We get submissions of metadata from ListenBrainz which could include as little as a track name and artist credit as strings. Is it possible to match this data to MusicBrainz?

Listenbrainz has taken a few years to ramp up, so we’ve only been using MessyBrainz as a data store for now. We map sha256({metadata provided in a listen}) to a unique messybrainz id. The grand plan is to eventually map this metadata to a recording id, keeping in mind all of the issues that exist with confusing, complex, and ambiguous metadata that MusicBrainz has tried to take care of over the years. How do we do this? The answer again is that we don’t know. We’re going to start looking at the data this year to see what is possible.

The biggest reason that there is not more detail on the website is that no one has started on this mapping process, so we still don’t know what’s possible and what’s not.

In the mid-term, I don’t see MessyBrainz used as a way to add data to MusicBrainz, but it’s a future possibility.


#3

Thanks, seems the major issue would be that submissions are just for tracks rather than albums and to do a decent match you really need the whole album, With just the track (but no acoustid) even if you can match a MB recording I dont see how you can accurately match to the correct recording since in so many cases there is more than one version of a recording in MB, or does that level of accuracy not matter.

I assume when data is submitted to AcousticBrainz (sorry it is still on my plan to add that to SongKong) they are more likely to submit album at a time and hence even if has no MusicBrainz Ids may be easier to match. However one has to consider why no MusicBrainz Id sent, is it simply because the release is not in MusicBrainz.


#4

It’s true that “Matching metadata when you have a whole album of metadata” is a much easier task, but our current goal isn’t to collect album metadata.

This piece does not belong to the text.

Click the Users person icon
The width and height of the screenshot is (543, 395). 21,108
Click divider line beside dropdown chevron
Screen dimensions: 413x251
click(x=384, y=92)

Instead we need a solution to the fact that many people are going to be sending data to us from ListenBrainz that only contains an artist credit and track name. Of course, some submissions may also contain album name, track number, Spotify ids, MusicBrainz ids. The more data that we get, the easier these submissions will be to map directly to a MusicBrainz id. In fact, accepting full acoustid fingerprints is an interesting idea! I wonder how many people have fingerprints but no MBIDs in their metdata?

Neither do we. I suspect we’re going to have a huge number of easy matches (where the artist credit-track name are unique in musicbrainz) and a huge number of hard ones (where recordings exist with many MBIDs or artist names are duplicated or recording names are duplicated or…). As a starting point, I suspect that we will map items in MessyBrainz to 0 or more MBIDs, not exactly 1.

We’ve just had a proposal for an SoC project, which might be a first start to understanding this data. There’s also a data dump available if you want to take a look at the data right now. As I said previously we’ve only been collecting data up to now in a way that we think is useful. Now we’re finally starting to look at it and see how achievable this task actually is.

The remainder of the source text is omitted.